Decks expected to be cleared by month-end
KOCHI: The State government may seek legal opinion on the formation of Kerala Bank (the name to be finalized yet) before it could step out to expedite the processes that involve the merger of all 14 district cooperative banks (DCBs) and Kerala State Cooperative Bank (KSCB) to form a single banking monolith.
Talking to businessbenchmark,news, Kadakampally Surendran (seen in the picture) the Minister for Co-operation, Tourism and Devaswoms, said the government hopes the RBI approval will be in place by the month-end (September).
“I firmly believe the meeting of Board of Financial Supervision (BFS), an arm of RBI, to be held on September 26 will give the final go-ahead for the bank. We are of the view that we have responded to all RBI queries on the new banking venture satisfactorily,” Surendran said.
According to sources, RBI has sounded to the State government that it would be always better to be prudent on the legal framework before the real work on the bank takes off, so that any legal irritants could be preempted in time.
According to experts in the field, more than finding adequate capital or the latest IT system for the bank, the toughest job in hand for the government will be to find an answer to the daunting question on ‘so many branches and so many people’, an obvious question that follows any merger for that matter.

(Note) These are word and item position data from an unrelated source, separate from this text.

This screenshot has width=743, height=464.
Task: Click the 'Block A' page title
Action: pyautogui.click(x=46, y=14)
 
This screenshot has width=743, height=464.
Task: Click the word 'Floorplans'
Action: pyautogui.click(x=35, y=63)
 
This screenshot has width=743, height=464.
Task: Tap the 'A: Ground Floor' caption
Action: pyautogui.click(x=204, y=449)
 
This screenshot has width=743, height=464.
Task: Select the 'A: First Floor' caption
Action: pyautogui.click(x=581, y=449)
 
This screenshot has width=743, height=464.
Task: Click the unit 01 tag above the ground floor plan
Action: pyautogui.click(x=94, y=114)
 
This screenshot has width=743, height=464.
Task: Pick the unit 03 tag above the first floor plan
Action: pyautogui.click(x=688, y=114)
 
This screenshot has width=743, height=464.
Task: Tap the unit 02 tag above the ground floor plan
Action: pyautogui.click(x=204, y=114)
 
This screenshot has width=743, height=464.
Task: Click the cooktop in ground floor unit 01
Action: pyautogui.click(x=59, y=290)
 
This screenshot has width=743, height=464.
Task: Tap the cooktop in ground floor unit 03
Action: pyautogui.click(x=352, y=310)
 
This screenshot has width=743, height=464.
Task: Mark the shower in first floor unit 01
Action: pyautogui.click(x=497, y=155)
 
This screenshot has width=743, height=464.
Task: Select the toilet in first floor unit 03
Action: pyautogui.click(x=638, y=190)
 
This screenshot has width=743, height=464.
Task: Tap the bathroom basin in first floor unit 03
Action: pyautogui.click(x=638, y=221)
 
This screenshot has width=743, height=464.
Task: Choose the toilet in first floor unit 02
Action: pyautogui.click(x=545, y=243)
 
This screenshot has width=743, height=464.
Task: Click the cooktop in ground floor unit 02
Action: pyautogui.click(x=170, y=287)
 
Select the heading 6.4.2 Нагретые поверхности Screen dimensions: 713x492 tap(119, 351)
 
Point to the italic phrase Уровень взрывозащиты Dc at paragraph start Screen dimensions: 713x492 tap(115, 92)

According to an estimate, around 850 branches and thousands of staff will be left at the disposal of the new bank management to be accommodated effectively and with political correctness – which will be a challenge of a tall order.
The government cannot afford to push one more institution to cross the red line on operational efficiency, but at the same time find an answer to how all these branches and staff can be saved from being redundant.
The Sriram Committee report on the new bank has hinted at the government’s exclusion from being a shareholder in the new format as its shareholding in the cooperative banking system will most likely be converted into debt in the new bank.
According to the plans, the Kerala Government will convert its equity of Rs474 crore into subordinate debt and keep itself away from the ownership structure of the new bank.
Given the extent of financial scams that make regular headlines in India of late, the Kerala Government’s laissez-faire approach towards the new venture will always be a positive, according to banking experts.
In essence, KCB should be a bank that represents the stake of as many cooperative institutions as possible and provides priority services to the co-operative sector. The committee has also recommended removing the category of individual shareholders and redeeming their share capital at each stage of the merger process.